Mroczny kolonialny sekret Belgii: skradzione dzieci Metysów z Konga
Przymusowa separacja i wykorzystywanie
Podczas belgijskich rządów kolonialnych w dorzeczu rzeki Kongo pojawiła się złowroga polityka: przymusowe zabieranie dzieci o mieszanym pochodzeniu, znanych jako Metysów, ich rodzinom. Polityka ta miała na celu zapewnienie supremacji białych osadników i utrzymanie ścisłej hierarchii rasowej.
W ramach tego systemu dzieci w wieku zaledwie dwóch lat zabierano matkom i oddawano pod kontrolę państwa, często w placówkach religijnych. Dzieci te były poddawane przemocy fizycznej, emocjonalnej i psychicznej, w tym przymusowej pracy, pobiciom i przemocy seksualnej.
Ocaleni zabierają głos
Przez dziesięciolecia historie tych skradzionych dzieci pozostawały ukryte. Ale w ostatnich latach ocaleni zaczęli się ujawniać, dzieląc się swoimi wstrząsającymi doświadczeniami.
Bitu Bingi, kobieta z ludu Metysów, żywo wspomina dzień, w którym zabrano ją z wioski. „Wysoki biały mężczyzna… rozmawiał z jednym z moich wujków, a później, z powrotem w chacie moich dziadków, czteroletnia dziewczynka zauważyła, że dorosłych ogarnął ponury nastrój”. Następnie została siłą zabrana i wysłana do katolickiej misji.
Inna ocalała, Jacqui Goegebeur, została rozdzielona ze swoją rodziną i jako niemowlę zabrana do Belgii. „Przywykłam do białych ludzi”, powiedziała. „Kiedy przybyłam do Kigali, otoczona przez czarnych ludzi, czułam się zdezorientowana i głęboko samotna”.
Współudział Kościoła
Kościół katolicki odegrał kluczową rolę w przymusowym zabieraniu i wykorzystywaniu dzieci Metysów. Prowadzone przez Kościół placówki zapewniały zaplecze i personel niezbędne do wdrożenia tej nieludzkiej polityki.
„Bez Kościoła nie byłoby możliwe wprowadzenie tego systemu”, powiedziała prawniczka Michèle Hirsch, która reprezentuje grupę powódek z ludu Metysów w pozwie przeciwko belgijskiemu rządowi.
Rozliczenie prawne
W 2018 roku belgijska Izba Reprezentantów jednogłośnie przyjęła rezolucję w sprawie Metysów, uznając rolę rządu w przymusowej separacji dzieci Metysów i zlecając kompleksowe badanie tego mrocznego rozdziału.
Ocaleni złożyli również pozew cywilny przeciwko belgijskiemu rządowi, zarzucając zbrodnie przeciwko ludzkości. Domagają się reparacji i przeprosin za przeżyte przez siebie okrucieństwa.
Przykłady Kanady i Australii
Belgia nie jest jedynym krajem, który zmaga się ze spuścizną kolonializmu i przymusowej separacji dzieci rdzennych.

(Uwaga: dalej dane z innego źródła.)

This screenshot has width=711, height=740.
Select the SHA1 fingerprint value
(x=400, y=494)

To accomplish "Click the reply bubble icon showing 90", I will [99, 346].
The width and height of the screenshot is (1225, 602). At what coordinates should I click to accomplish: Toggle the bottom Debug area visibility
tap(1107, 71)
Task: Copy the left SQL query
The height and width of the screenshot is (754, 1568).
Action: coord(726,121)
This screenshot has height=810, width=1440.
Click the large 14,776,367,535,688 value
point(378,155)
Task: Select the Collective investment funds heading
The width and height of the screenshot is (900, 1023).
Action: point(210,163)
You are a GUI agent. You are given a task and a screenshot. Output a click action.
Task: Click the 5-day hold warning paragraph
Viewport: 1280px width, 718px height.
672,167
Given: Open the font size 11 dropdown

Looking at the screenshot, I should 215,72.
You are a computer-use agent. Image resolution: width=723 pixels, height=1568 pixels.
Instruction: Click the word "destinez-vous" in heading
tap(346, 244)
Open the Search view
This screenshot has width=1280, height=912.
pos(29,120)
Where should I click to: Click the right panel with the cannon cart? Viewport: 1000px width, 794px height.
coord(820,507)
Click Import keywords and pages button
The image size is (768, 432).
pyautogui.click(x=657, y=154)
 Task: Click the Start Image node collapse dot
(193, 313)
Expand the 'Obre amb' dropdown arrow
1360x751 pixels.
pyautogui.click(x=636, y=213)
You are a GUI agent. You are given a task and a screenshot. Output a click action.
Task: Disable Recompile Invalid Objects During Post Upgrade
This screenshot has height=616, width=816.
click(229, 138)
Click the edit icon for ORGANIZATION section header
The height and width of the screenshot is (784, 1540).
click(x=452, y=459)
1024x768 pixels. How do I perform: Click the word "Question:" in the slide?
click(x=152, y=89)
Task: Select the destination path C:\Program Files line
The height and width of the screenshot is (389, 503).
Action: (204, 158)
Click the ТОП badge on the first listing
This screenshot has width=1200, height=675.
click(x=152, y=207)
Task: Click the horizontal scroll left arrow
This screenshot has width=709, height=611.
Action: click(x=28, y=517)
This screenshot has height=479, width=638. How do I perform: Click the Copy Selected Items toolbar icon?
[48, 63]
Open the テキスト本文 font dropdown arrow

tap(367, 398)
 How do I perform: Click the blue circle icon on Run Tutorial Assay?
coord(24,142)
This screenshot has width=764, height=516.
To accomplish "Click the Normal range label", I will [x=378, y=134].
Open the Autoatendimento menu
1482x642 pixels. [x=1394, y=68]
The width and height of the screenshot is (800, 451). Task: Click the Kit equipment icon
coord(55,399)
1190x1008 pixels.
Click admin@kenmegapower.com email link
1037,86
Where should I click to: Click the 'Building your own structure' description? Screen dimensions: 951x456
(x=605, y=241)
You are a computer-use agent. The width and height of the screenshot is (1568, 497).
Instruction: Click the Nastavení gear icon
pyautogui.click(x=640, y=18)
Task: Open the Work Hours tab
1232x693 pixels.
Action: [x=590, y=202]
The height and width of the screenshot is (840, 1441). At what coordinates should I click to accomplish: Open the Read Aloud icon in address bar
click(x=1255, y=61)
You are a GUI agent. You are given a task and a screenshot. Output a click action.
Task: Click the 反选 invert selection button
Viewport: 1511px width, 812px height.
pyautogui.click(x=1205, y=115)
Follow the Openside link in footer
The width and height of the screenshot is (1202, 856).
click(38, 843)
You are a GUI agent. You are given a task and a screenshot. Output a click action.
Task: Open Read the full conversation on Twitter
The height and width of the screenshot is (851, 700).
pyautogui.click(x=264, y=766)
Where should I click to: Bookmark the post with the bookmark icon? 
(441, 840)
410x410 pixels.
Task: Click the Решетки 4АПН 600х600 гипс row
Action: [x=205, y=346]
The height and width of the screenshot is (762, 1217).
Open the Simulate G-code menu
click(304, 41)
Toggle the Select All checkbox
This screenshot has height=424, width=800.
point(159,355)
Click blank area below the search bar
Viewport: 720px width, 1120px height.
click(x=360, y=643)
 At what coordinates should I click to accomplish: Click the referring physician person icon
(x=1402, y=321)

Kanada i Australia niedawno uznały i przeprosiły za podobne polityki, które doprowadziły do odebrania rodzinom dziesiątków tysięcy dzieci rdzennych. Rządy te zapewniły również odszkodowania ocalałym.
Uzdrowienie i pojednanie
Ocaleni z belgijskich zbrodni kolonialnych nadal szukają sprawiedliwości i uznania. Ich historie rzucają światło na haniebny rozdział w historii i domagają się pociągnięcia do odpowiedzialności winnych.
„Jeśli Belgia nie stawi czoła tej historii”, powiedziała Bitu Bingi, „trauma będzie przekazywana z pokolenia na pokolenie. Oni to zrobili. Muszą zapłacić”.